* _文書抜粋_
▼

第51回

第51回理学療法士国家試験 午後問題45

心筋梗塞発症時にみられる左腕の痛みはどれか。

  1. 深部痛
  2. 表在痛
  3. 関連痛
  4. 内臓痛
  5. 神経障害性痛

解答解説

正解は3.関連痛です。

心筋梗塞では、心臓からの痛みの信号が脊髄を通じて左腕や肩、顎などに感じられることがあります。これは、心臓とこれらの部位が同じ脊髄レベル(C3~T4)に信号を送るためで、脳がその痛みの位置を誤認している状態です。この現象を関連痛と呼びます。

各選択肢の解説

  1. 深部痛
    誤り。深部痛は骨や筋肉などの深部組織に由来する痛みで、心筋梗塞に特有のものではありません。
  2. 表在痛
    誤り。表在痛は皮膚や粘膜に由来する痛みであり、心筋梗塞の痛みの性質とは異なります。
  3. 関連痛
    正解。心筋梗塞では、内臓からの痛みが皮膚や筋肉のような他の部位に感じられる関連痛が生じます。左腕や肩、顎への放散痛が典型的です。
  4. 内臓痛
    誤り。心筋梗塞の痛みそのものは内臓痛に該当しますが、左腕に感じる痛みは関連痛として説明されます。
  5. 神経障害性痛
    誤り。神経障害性痛は神経の損傷や障害による痛みであり、心筋梗塞による痛みの原因ではありません。

ワンポイントアドバイス

心筋梗塞では、胸痛に加えて左肩や左腕、顎などへの関連痛が重要な診断ポイントとなります。関連痛は内臓痛が特定の部位に放散する現象で、痛みの性質を正しく理解することで、早期診断と治療につなげることが可能です。

▲

* _やること_
文書抜粋によると、心筋梗塞のとき、心臓と左腕や肩、顎などが同じように信号を送る脊髄レベルはどの範囲ですか。 この一覧は文書抜粋の内容とは関係がありません。

* _データ一覧_
▼

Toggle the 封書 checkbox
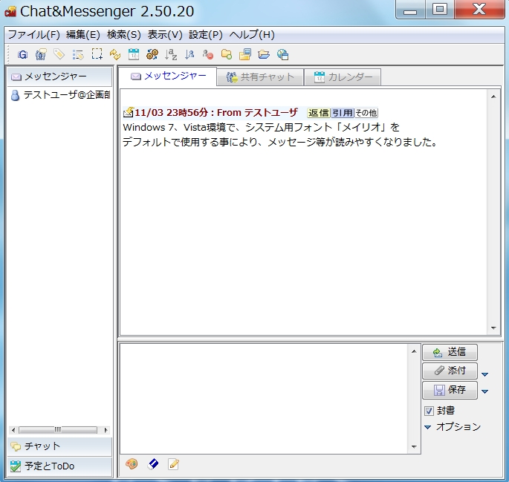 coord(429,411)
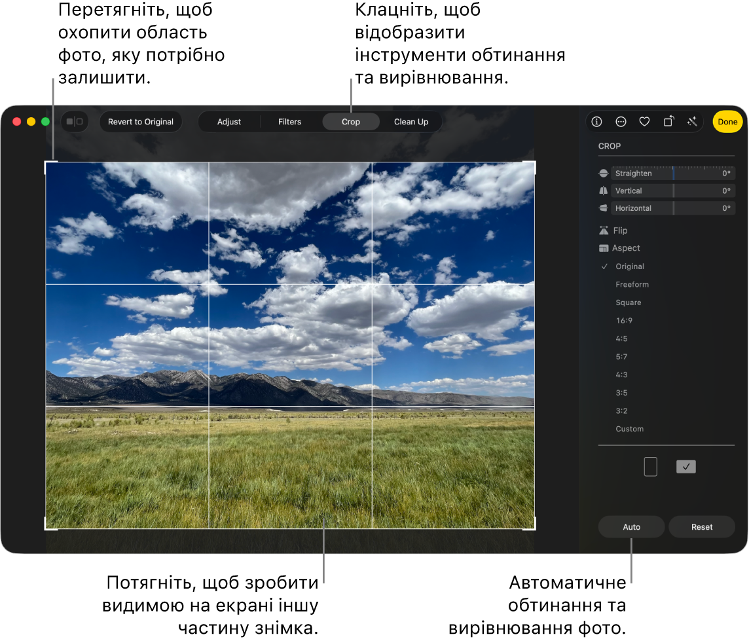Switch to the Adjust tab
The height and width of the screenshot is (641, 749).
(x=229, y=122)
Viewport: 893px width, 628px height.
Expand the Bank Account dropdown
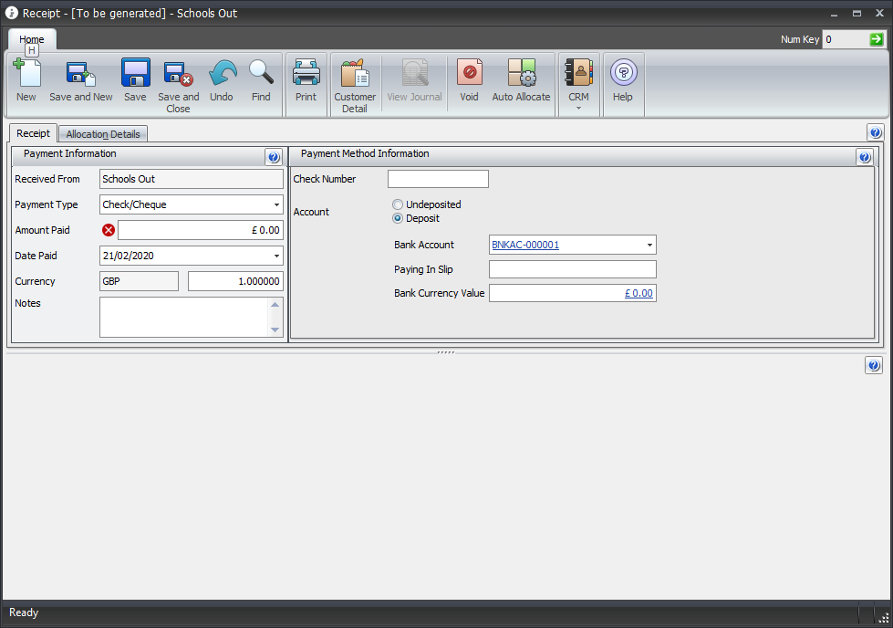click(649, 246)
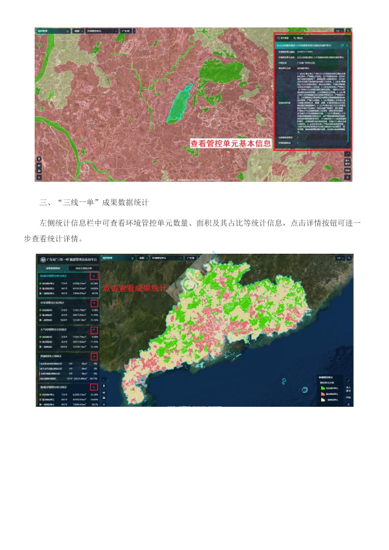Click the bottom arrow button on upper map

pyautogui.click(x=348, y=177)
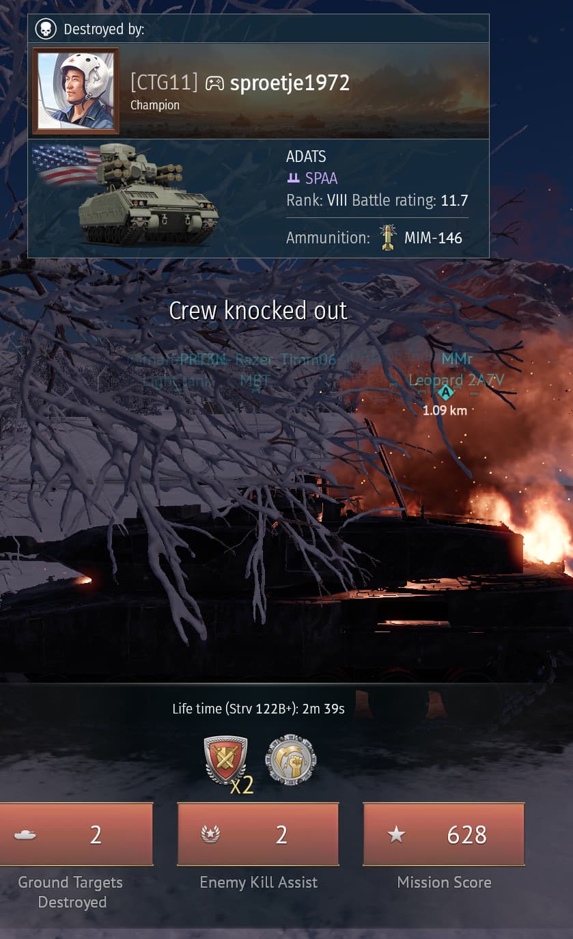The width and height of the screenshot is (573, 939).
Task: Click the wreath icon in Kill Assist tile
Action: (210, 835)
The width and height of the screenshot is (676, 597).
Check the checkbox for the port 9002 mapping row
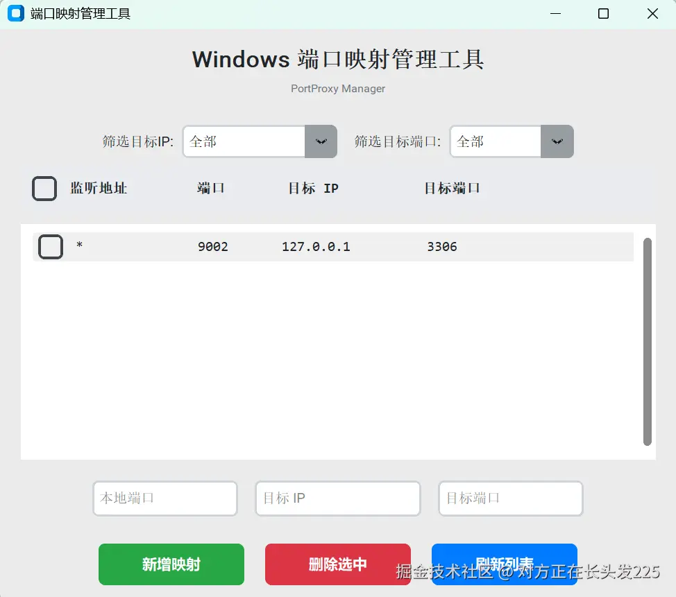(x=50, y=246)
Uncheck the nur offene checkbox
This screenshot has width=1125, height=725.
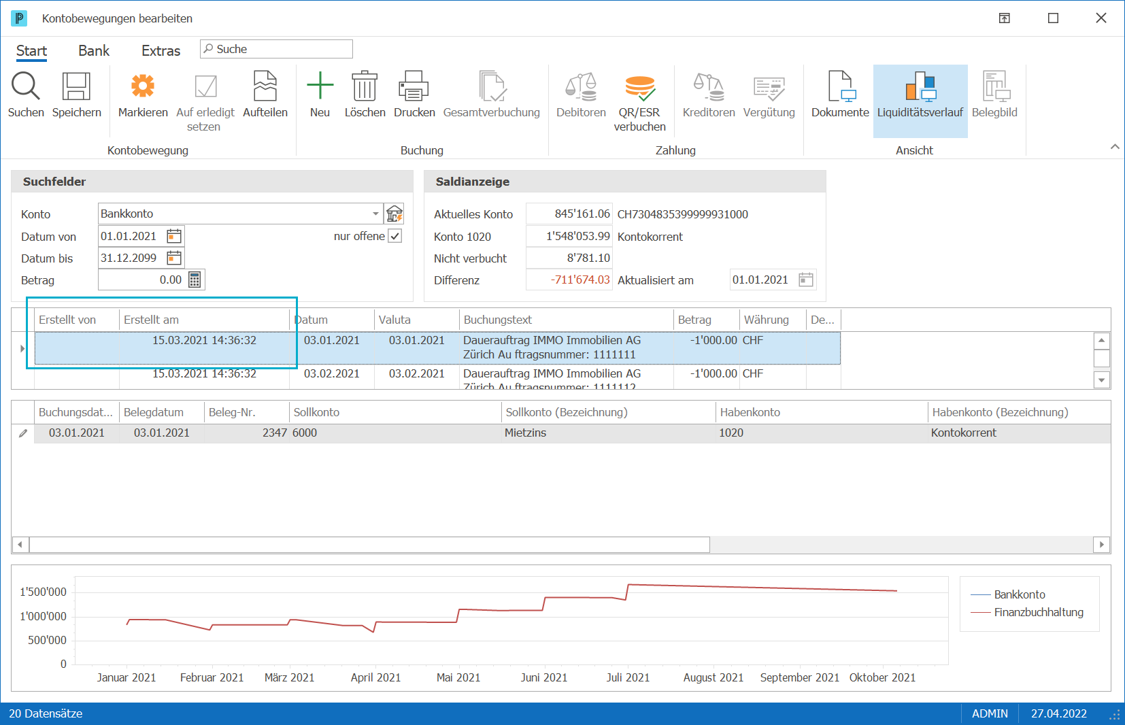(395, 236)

▲

* _出力_
C3~T4です。